§ **Problem details**
Each line below from the one containing "Сликовнице (181, 2011)" through the one containing "Вежбанке за децу (181, 2167)" should be output exactly as it stands, and no other line should appear.

Collected data entries
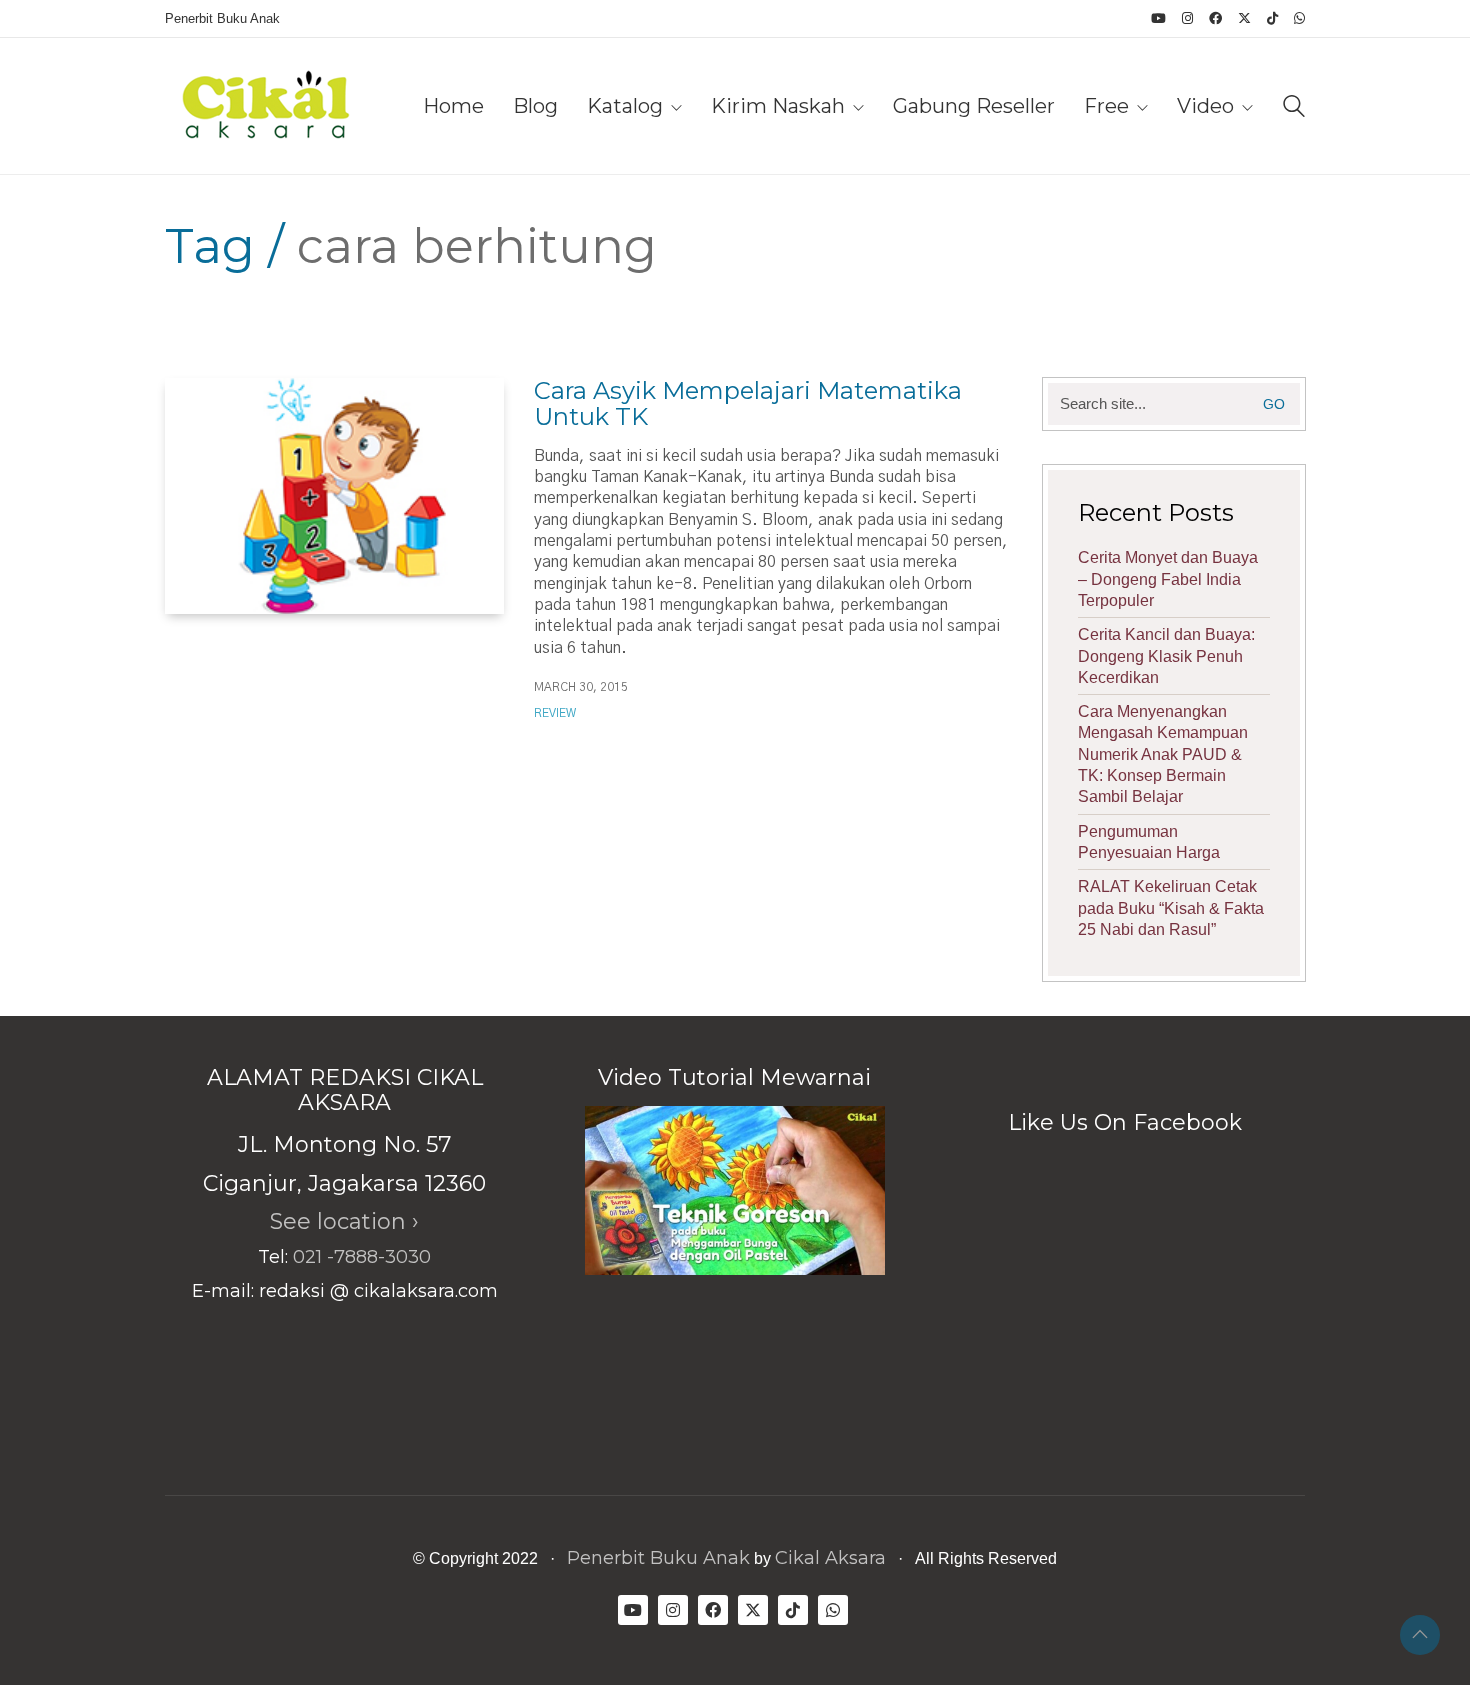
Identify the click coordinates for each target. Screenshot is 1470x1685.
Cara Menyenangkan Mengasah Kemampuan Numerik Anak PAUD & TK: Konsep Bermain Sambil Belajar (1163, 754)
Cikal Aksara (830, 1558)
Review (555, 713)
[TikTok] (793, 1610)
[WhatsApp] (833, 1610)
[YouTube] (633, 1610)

---

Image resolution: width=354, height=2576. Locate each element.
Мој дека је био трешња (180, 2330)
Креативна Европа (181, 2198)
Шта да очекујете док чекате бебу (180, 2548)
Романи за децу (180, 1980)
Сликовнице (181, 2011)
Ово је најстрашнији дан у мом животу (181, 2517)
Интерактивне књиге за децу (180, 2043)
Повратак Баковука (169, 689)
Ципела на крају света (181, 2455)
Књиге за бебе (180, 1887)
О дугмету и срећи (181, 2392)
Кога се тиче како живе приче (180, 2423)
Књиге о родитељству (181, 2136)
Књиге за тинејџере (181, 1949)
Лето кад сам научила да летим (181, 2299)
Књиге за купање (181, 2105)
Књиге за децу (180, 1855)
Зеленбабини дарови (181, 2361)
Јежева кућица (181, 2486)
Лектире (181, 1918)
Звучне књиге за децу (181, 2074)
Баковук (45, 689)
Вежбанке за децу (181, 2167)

§ **Result of the exercise**
Сликовнице (181, 2011)
Ово је најстрашнији дан у мом животу (181, 2517)
Интерактивне књиге за децу (180, 2043)
Повратак Баковука (169, 689)
Ципела на крају света (181, 2455)
Књиге за бебе (180, 1887)
О дугмету и срећи (181, 2392)
Кога се тиче како живе приче (180, 2423)
Књиге о родитељству (181, 2136)
Књиге за тинејџере (181, 1949)
Лето кад сам научила да летим (181, 2299)
Књиге за купање (181, 2105)
Књиге за децу (180, 1855)
Зеленбабини дарови (181, 2361)
Јежева кућица (181, 2486)
Лектире (181, 1918)
Звучне књиге за децу (181, 2074)
Баковук (45, 689)
Вежбанке за децу (181, 2167)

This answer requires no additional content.